Border Patrol abuses of human rights must be stopped
The Border Patrol deported José Miguel to Nogales, Sonora, México wearing a back brace and in extreme pain. The pain only got worse once he finished the handful of pain pills the Border Patrol medic had given him.
José Miguel and his American family had made Los Angeles home for 35 years. The Border Patrol had picked him up in the desert, as he was returning from visiting his sick mother in Sinaloa. They loaded him into a patrol truck and sped down the dirt road at high speed. The truck left the road and rolled, injuring José Miguel’s back. When he refused to sign voluntary deportation papers, agents yelled at him, withheld food and water from him for 24 hours and promised him pain medication and medical care if he signed. Finally, he did. Shortly after he arrived in Nogales he died. A volunteer with the humanitarian aid group No More Deaths called one of his daughters to ask if there was anything that he could do. The daughter replied, “We do not know where our father is buried.”
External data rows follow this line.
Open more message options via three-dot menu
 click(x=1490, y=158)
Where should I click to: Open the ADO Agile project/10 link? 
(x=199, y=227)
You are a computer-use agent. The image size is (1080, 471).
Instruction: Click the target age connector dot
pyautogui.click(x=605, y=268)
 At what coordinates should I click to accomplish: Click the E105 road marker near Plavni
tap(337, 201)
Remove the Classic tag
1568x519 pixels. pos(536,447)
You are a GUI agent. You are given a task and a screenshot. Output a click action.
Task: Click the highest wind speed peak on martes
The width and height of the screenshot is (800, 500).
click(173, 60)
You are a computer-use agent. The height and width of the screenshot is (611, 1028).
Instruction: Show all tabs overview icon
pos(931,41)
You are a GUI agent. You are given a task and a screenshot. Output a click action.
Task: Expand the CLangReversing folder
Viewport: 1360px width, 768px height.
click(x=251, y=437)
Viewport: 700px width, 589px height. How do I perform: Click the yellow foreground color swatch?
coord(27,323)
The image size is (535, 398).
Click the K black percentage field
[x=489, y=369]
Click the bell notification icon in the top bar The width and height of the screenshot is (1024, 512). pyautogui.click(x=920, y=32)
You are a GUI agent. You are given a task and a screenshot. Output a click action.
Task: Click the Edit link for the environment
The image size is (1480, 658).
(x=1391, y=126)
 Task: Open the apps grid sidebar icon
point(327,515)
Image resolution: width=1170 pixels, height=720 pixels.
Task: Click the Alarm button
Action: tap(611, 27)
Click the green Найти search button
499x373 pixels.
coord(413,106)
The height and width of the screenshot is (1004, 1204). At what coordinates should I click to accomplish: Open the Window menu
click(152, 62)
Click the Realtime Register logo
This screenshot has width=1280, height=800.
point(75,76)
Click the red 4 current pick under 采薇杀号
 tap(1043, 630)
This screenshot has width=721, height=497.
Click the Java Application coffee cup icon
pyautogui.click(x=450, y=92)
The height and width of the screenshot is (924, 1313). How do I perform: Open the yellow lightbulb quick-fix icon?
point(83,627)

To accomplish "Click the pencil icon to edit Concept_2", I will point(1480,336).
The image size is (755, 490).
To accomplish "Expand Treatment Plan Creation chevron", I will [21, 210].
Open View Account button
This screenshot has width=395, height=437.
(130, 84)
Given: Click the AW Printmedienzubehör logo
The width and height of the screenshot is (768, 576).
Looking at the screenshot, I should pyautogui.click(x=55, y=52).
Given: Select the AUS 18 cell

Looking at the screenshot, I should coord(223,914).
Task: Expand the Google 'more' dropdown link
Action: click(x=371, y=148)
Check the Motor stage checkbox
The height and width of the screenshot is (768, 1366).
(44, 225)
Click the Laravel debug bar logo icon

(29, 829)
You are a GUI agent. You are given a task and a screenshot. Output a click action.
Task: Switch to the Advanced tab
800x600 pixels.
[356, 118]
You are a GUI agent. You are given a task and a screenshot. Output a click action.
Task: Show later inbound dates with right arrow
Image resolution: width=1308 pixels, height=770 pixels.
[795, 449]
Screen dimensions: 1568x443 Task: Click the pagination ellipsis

José Miguel’s story is one of thousands that No More Deaths volunteers collected for the report “A Culture of Cruelty.” This report demonstrates that the Border Patrol systematically abuses people in short-term custody and that existing policies and standards inadequately address a culture of impunity within the agency.
Rather than these abuses being the work of a few rogue agents, the Border Patrol has become a rogue agency. The report draws on interviews with almost 13,000 deportees conducted over 2.5 years. Deportees consistently report the same abuses. Some shared José Miguel’s experiences of physical injury, verbal abuse, and the withholding of food, water and medical care. Many others reported being separated from their families, being endangered in the desert by Border Patrol’s aggressive “dusting” tactic, not having credentials and money returned to them, being repatriated at night in a dangerous city, and being housed in unsanitary, overcrowded holding pens. Increasingly, deportees report psychological abuses that meet the definition of torture under international law.
Existing policies under the Department of Homeland Security for the treatment of individuals in custody and an international agreement between the United States and México concerning the treatment of Mexican deportees forbid these abuses. Despite this fact, inadequate procedures exist within the Border Patrol for identifying and correcting systematic abuse.
The abuses continue as part of United States border policy. The border wall forces migrants into perilous deserts and mountains. Since 2008, the number of migrants crossing the border has fallen precipitously. But, the number of people dying in the desert has remained constant. The systematic abuses of human rights and the culture of cruelty in the Border Patrol directly reflect a border policy designed to maximize the risks to migrants’ health and lives.
Border Patrol abuses reach far beyond the border and affect all Americans, not just undocumented migrants. These abuses fly in the face of the United State’s long-term commitment to justice, accountability and the rule of law. The time has come to institute a structure of independent oversight that will enforce binding standards for the treatment of detainees. We also need to hold the Border Patrol and its contractors accountable when abuses occur. More broadly, the United States needs a humane border policy that respects families and human rights. That is a policy that does not leave daughters wondering where their father is buried.
Randall McGuire, a distinguished professor of anthropology at Binghamton University, Binghamton, N.Y., has conducted research along the U.S. – Mexican border for over 30 years. He is currently a resident scholar in the School of Anthropology at the University of Arizona.